For your convenience, I downloaded the files and placed it on the server, so you can simply run a `wget` command and access the data. So let's go ahead and do that.


In [2]:
!wget -q -O 'canada_postal_code_list_from_wikipedia.html' https://en.wikipedia.org/wiki/List_of_postal_codes_of_Canada:_M
print('HTML Postal Code page downloaded!')
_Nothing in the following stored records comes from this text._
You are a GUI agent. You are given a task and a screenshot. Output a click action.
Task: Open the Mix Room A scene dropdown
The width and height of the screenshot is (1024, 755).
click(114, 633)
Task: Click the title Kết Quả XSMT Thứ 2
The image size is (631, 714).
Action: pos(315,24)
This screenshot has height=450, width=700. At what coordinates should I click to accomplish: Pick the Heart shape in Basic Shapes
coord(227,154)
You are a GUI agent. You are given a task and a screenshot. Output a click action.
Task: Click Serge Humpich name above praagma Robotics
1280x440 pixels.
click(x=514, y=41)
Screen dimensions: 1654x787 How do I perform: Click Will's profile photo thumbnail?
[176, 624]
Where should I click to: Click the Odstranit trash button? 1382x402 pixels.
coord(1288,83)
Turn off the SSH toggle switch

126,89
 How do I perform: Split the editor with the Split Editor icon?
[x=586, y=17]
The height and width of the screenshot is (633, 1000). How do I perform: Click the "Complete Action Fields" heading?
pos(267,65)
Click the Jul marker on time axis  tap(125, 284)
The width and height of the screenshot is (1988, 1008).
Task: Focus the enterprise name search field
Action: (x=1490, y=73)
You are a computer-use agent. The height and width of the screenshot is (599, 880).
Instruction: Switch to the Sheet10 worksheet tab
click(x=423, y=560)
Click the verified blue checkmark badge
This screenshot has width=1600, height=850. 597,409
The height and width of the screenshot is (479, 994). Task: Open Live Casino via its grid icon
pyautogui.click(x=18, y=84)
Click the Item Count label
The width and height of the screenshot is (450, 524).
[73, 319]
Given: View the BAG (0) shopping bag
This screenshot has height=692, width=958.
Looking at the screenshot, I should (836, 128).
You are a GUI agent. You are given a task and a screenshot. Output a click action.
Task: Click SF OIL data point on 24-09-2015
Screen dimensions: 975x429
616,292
HTML Postal Code page downloaded!


#### Load and explore the data


Next, let's load the data.


In [34]:
table_contents=[]
table=soup.find('table')
for row in table.findAll('td'):
    cell = {}
    if row.span.text=='Not assigned':
        pass
    else:
        cell['PostalCode'] = row.p.text[:3]
        cell['Borough'] = (row.span.text).split('(')[0]
        cell['Neighborhood'] = (((((row.span.text).split('(')[1]).strip(')')).replace(' /',',')).replace(')',' ')).strip(' ')
        table_contents.append(cell)

# print(table_contents)
df=pd.DataFrame(table_contents)
df['Borough']=df['Borough'].replace({'Downtown TorontoStn A PO Boxes25 The Esplanade':'Downtown Toronto Stn A',
                                             'East TorontoBusiness reply mail Processing Centre969 Eastern':'East Toronto Business',
                                             'EtobicokeNorthwest':'Etobicoke Northwest','East YorkEast Toronto':'East York/East Toronto',
                                             'MississaugaCanada Post Gateway Processing Centre':'Mississauga'})


In [35]:
# Dataframe with 3 columns
df.head()


Unnamed: 0,PostalCode,Borough,Neighborhood
0,M3A,North York,Parkwoods
1,M4A,North York,Victoria Village
2,M5A,Downtown Toronto,"Regent Park, Harbourfront"
3,M6A,North York,"Lawrence Manor, Lawrence Heights"
4,M7A,Queen's Park,Ontario Provincial Government


In [36]:
df.shape

(103, 3)

## Data preprocessing

In [37]:

# Dropping the rows where Borough is 'Not assigned'
df1 = df[df.Borough != 'Not assigned']

In [38]:
# Combining the neighbourhoods with same Postalcode
df2 = df1.groupby(['PostalCode','Borough'], sort=False).agg(', '.join)
df2.reset_index(inplace=True)

In [39]:
# Replacing the name of the neighbourhoods which are 'Not assigned' with names of Borough
df2['Neighborhood'] = np.where(df2['Neighborhood'] == 'Not assigned',df2['Borough'], df2['Neighborhood'])

df2.head()

Unnamed: 0,PostalCode,Borough,Neighborhood
0,M3A,North York,Parkwoods
1,M4A,North York,Victoria Village
2,M5A,Downtown Toronto,"Regent Park, Harbourfront"
3,M6A,North York,"Lawrence Manor, Lawrence Heights"
4,M7A,Queen's Park,Ontario Provincial Government


In [40]:
lat_lon = pd.read_csv('https://cocl.us/Geospatial_data')
lat_lon.head()


Unnamed: 0,Postal Code,Latitude,Longitude
0,M1B,43.806686,-79.194353
1,M1C,43.784535,-79.160497
2,M1E,43.763573,-79.188711
3,M1G,43.770992,-79.216917
4,M1H,43.773136,-79.239476


In [41]:
#Merging the two tables for getting the Latitudes and Longitudes for various neighbourhoods in Canada
lat_lon.rename(columns={'Postal Code':'PostalCode'},inplace=True) 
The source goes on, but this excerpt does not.